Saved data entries

========

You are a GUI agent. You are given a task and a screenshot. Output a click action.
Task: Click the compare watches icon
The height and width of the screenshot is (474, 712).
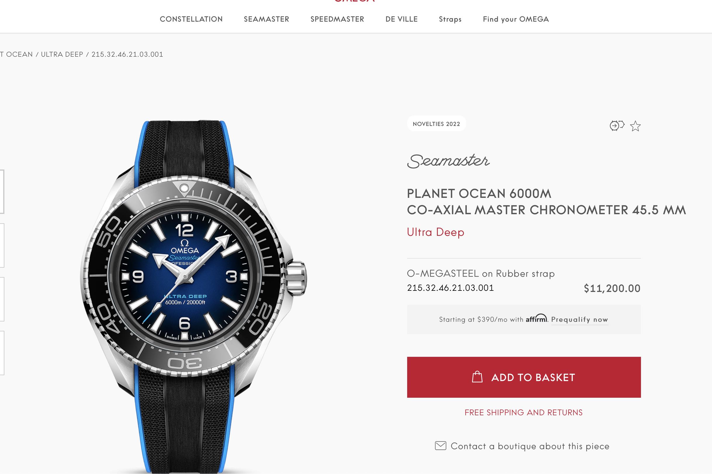point(617,125)
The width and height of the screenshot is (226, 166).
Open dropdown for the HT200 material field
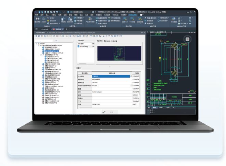pyautogui.click(x=130, y=85)
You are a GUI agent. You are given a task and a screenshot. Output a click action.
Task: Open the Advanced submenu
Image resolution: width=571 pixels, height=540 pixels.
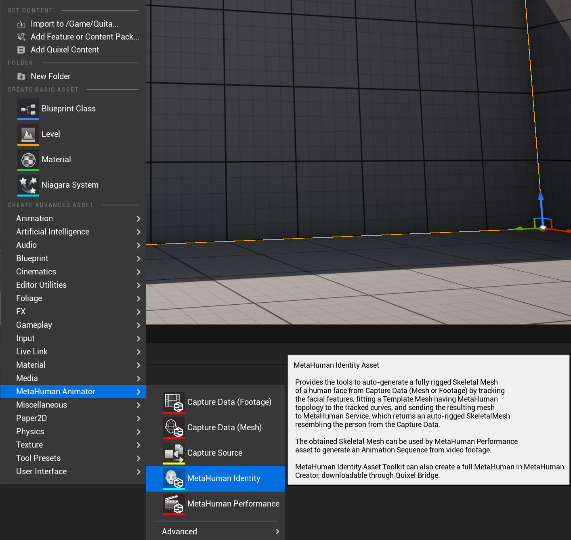coord(179,531)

========

Problem requirements:
Output each record verbatim and leave out its pictures.

Written answer:
You are a GUI agent. You are given a task and a screenshot. Output a click action.
Task: Click the compare watches icon
The height and width of the screenshot is (474, 712).
point(617,125)
The width and height of the screenshot is (226, 166).
Open dropdown for the HT200 material field
pyautogui.click(x=130, y=85)
You are a GUI agent. You are given a task and a screenshot. Output a click action.
Task: Open the Advanced submenu
Image resolution: width=571 pixels, height=540 pixels.
coord(179,531)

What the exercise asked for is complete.